Decimation of VA’s ability to fulfill its Fourth Mission, serving as a backstop to the nation’s healthcare system during national emergencies and disasters. One does not need to go back far to see how crucial this mission is:
- During the COVID-19 crisis, VA sent personnel to state and community nursing homes, provided PPE to state and local facilities, and admitted hundreds of non-veteran patients for care.
Catastrophic Damage to Benefits
These mass firings may lead to extensive damage in the department’s ability to process and pay out benefits.
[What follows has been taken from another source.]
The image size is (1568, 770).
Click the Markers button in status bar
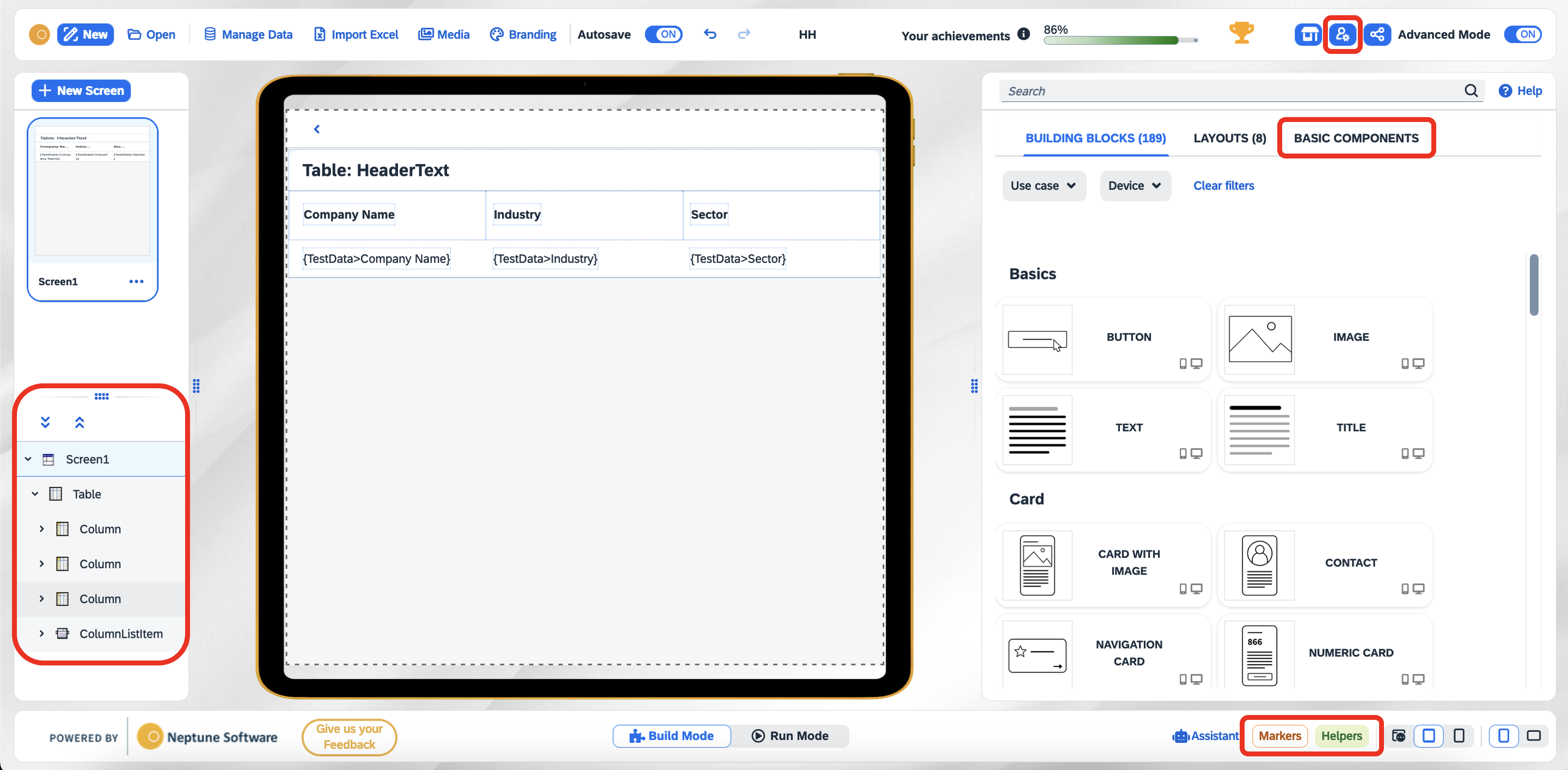tap(1280, 736)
Impacts may include:
- An explosion in the backlog of pending claims caused by slower processing of veteran applications for disability compensation, leading to hundreds of thousands of disabled veterans waiting over six months for benefits.
- Longer wait times for education benefits, hampering the ability of servicemembers to transition smoothly out of the military as well as hurting the 30% of GI Bill beneficiaries who are dependents (spouses or kids of troops & vets).
- Delays in paying GI Bill benefits will also harm universities.
- Skyrocketing wait times at call centers.
- Remaining VBA staff – half of whom are veterans – will experience burnout from overwork.
Other Impacts
Beyond care and benefits, VA services impacted by the Musk-led cuts may include:
Burial
- Delays in scheduling internments so families can lay their loved ones to rest.
- Challenges maintaining dignified resting places for our nation’s heroes.
Appeals
- Slowdown in adjudicating cases submitted to the Board of Veterans’ Appeals, further delaying final resolution of disability compensation claims.
Homelessness and Suicide
- Increase in the number of homeless veterans after years of reductions.
- Increase in the number of veteran suicides after finally seeing rates decrease.
Communications
- Delays informing veterans about critical information during natural disasters.
- Inability to respond to Congressional inquiries in a timely manner.
- Errors and delays in releasing performance data.
Security and Accountability
- Slashed number of Inspector General audits and investigative reports, allowing criminals to go unpunished, health care quality to worsen, and fraud to fester.
- Cybersecurity vulnerabilities exposing patient and employee data.
- Reduced training for employees, including on high-priority topics such as suicide prevention and sexual harassment.
Performance
- Decimation in employee morale leading to reduced productivity.
- Substantial cost to taxpayers when fired employees sue and win.
Conclusion
The cumulative effect of these cuts will be to break the department – and then be able to point to the broken agency as an example of how government doesn’t work, using that as an excuse to dismantle VA entirely. But contrary to Republican fever dreams, turning VA into a health insurance card will not work: there is not adequate capacity in the civilian sector to absorb 7 million more patients and community providers lack expertise in military-specific conditions. VA provides higher quality, more culturally competent, more evidence-based care at lower cost to taxpayers and is a system worth saving.